DOWNTOWN — Steve Meltzer, the founder of the Santa Monica Puppetry Center, which entertained scores of children and their parents for more than a dozen years, has died. He was 56.
Just two hours after performing his final show and permanently closing his puppetry center Aug. 16 as it fell victim to the economic downturn, Meltzer had a stroke. Days later, he had surgery for a brain tumor.
He died Nov. 30 of melanoma at his home in Santa Monica.
“He had a big personality and was really devoted to his craft and kids,” Christine Papalexis, a puppeteer who preceded Meltzer as president of the Los Angeles Guild of Puppetry, told the L.A. Times.
Meltzer was first introduced to the magic of puppetry when he was a boy growing up in New York City. Television was relatively young then, and stations were dominated by variety shows. Meltzer’s favorite was the “Paul Winchell-Jerry Mahoney Show” on NBC. A 30-minute variety show for adults and kids, it captured Meltzer’s attention and his imagination. He fell in love with the ventriloquist and his wooden dummy.

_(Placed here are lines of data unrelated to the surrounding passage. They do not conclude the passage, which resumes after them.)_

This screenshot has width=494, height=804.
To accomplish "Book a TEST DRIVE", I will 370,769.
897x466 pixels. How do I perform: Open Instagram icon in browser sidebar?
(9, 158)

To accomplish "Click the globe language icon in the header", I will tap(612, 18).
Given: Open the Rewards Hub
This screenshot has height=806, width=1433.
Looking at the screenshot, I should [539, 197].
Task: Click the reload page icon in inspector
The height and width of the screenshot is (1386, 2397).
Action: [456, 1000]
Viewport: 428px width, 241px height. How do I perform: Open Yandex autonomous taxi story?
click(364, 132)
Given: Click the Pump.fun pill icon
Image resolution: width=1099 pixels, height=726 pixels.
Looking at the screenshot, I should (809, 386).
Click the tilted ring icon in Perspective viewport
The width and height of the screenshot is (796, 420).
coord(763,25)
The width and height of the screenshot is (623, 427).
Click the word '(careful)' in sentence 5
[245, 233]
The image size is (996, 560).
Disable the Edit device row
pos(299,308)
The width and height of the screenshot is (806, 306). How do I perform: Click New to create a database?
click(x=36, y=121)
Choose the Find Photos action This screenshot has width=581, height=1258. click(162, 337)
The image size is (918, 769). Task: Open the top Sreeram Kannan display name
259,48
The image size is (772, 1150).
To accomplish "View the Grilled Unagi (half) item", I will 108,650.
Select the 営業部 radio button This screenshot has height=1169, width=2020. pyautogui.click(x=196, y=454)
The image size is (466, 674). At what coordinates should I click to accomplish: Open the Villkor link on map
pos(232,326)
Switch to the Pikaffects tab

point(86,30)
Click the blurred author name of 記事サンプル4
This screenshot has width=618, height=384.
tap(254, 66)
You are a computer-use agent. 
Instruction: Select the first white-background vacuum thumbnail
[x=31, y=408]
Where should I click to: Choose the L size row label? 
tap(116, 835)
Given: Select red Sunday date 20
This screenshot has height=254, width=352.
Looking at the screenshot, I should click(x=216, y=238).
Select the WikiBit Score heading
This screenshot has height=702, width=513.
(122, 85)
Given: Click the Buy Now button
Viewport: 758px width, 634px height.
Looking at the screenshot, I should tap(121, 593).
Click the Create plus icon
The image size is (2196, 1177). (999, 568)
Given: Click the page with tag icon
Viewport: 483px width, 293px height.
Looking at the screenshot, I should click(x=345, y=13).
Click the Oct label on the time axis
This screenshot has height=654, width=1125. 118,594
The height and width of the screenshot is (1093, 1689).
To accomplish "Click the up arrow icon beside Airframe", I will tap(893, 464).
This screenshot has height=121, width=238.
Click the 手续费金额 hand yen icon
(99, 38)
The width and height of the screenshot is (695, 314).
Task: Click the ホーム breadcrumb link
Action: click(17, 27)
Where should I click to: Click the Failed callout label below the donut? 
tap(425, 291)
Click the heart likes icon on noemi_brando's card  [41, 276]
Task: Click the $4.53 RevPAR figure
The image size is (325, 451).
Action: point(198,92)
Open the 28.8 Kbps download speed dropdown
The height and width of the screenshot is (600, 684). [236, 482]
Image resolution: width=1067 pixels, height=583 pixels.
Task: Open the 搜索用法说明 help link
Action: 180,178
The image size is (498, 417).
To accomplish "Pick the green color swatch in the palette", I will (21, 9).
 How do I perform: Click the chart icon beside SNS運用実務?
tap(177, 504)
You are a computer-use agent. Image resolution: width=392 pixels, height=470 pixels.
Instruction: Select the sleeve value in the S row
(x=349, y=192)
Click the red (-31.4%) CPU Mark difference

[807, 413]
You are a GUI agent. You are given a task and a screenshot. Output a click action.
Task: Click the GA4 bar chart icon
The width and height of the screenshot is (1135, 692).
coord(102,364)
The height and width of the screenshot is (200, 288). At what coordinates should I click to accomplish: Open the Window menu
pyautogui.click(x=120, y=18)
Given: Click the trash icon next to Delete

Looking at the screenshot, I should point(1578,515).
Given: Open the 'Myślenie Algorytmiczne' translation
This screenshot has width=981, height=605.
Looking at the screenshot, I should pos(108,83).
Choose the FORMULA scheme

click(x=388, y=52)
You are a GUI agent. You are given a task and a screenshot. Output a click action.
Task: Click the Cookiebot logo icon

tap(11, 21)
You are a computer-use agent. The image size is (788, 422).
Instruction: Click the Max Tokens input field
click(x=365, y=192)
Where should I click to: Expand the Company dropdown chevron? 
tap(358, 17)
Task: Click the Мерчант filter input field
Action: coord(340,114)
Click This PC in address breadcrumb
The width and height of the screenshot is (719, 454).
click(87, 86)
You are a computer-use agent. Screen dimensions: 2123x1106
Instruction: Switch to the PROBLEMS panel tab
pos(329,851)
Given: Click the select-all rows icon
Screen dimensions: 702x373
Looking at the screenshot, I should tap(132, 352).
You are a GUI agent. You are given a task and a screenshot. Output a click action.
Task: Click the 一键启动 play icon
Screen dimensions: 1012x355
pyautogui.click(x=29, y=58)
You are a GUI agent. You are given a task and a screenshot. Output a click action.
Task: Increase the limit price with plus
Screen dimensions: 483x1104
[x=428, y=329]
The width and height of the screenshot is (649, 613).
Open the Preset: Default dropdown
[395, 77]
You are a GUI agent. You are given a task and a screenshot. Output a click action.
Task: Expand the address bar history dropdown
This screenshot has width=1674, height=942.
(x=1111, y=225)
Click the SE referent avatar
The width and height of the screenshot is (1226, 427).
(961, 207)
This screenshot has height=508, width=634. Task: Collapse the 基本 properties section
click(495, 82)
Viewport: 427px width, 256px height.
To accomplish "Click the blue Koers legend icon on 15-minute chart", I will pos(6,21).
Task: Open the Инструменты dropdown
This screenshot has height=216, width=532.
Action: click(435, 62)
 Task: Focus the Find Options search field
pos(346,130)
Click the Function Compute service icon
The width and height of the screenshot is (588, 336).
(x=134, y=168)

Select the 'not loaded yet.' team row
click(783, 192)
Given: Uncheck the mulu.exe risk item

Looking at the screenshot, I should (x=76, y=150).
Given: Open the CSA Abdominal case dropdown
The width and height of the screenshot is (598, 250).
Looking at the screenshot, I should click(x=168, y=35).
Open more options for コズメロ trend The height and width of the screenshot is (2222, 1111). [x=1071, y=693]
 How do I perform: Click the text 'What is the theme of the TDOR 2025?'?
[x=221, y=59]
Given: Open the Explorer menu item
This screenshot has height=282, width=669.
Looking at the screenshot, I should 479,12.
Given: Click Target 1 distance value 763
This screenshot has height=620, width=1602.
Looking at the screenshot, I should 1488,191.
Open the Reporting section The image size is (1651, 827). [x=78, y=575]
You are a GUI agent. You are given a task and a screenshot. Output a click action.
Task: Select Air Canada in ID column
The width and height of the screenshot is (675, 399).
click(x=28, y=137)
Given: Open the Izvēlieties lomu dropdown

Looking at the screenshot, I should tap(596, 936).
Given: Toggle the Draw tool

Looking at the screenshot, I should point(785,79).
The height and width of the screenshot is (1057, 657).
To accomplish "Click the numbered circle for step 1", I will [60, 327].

“The biggest thrill was to stay up late and watch his 7:30 (p.m.) broadcast,” Meltzer told the Daily Press in an interview nearly three years ago. “He was unlike any other ventriloquist. He was innovative. His dummy just didn’t sit on his knee. It was just fantastic. I just remember thinking, ‘I know that guy’s not alive, but in a way, he was. It was my first dichotomy.”
Little did he know at the time, but Meltzer would eventually meet Winchell and become friends with the voice of Tigger on the “Winnie Pooh” series. The two became so close that Winchell gave his last performance at the Puppetry Center before he died in 2005.
In his teen years, puppetry on television began to fade, but Meltzer’s fascination with the art stayed strong. While working at a summer camp, he decided to make his own dummy, and that’s when the sarcastic Fred Mingo was born. Meltzer appeared with his dummy on Nickelodeon and “The Daily Show,” and worked on the cult classic “Team America: World Police,” the first feature film to use marionettes instead of real actors.
The two also starred in Meltzer’s one-man show “Puppetolio!” It was a marionette musical.
In addition to performing, Meltzer operated the Santa Monica Puppetry Center, a museum and theater that featured dozens of classic marionettes, puppets and dummies from the earliest days of the art in what could only be described as an elaborate shrine that paid respect to the performers that came before Meltzer.
Each artifact came with a unique story, starting with the first puppet Meltzer purchased for $5 at a Long Beach swamp meet in a “spur-of-the-moment” decision that re-energized the performer, who was working as a teacher at the Los Angeles Unified School District.
Meltzer and the center fell on hard times earlier this year because of the struggling economy. School field trips dried up and the audiences shrunk, leaving Meltzer in debt and unable to pay rent. Meltzer was forced to move the center three times throughout the years because of rising rents. Each relocation forced Meltzer to invest more money, putting a strain on his finances, he told the Daily Press in August.
Meltzer’s collection of over 400 puppets will be donated to museums and sold to private collectors.
He is survived by his mother, Sylvia Falk, 92; and his sisters, Susan Slatnick and Roberta Zwart.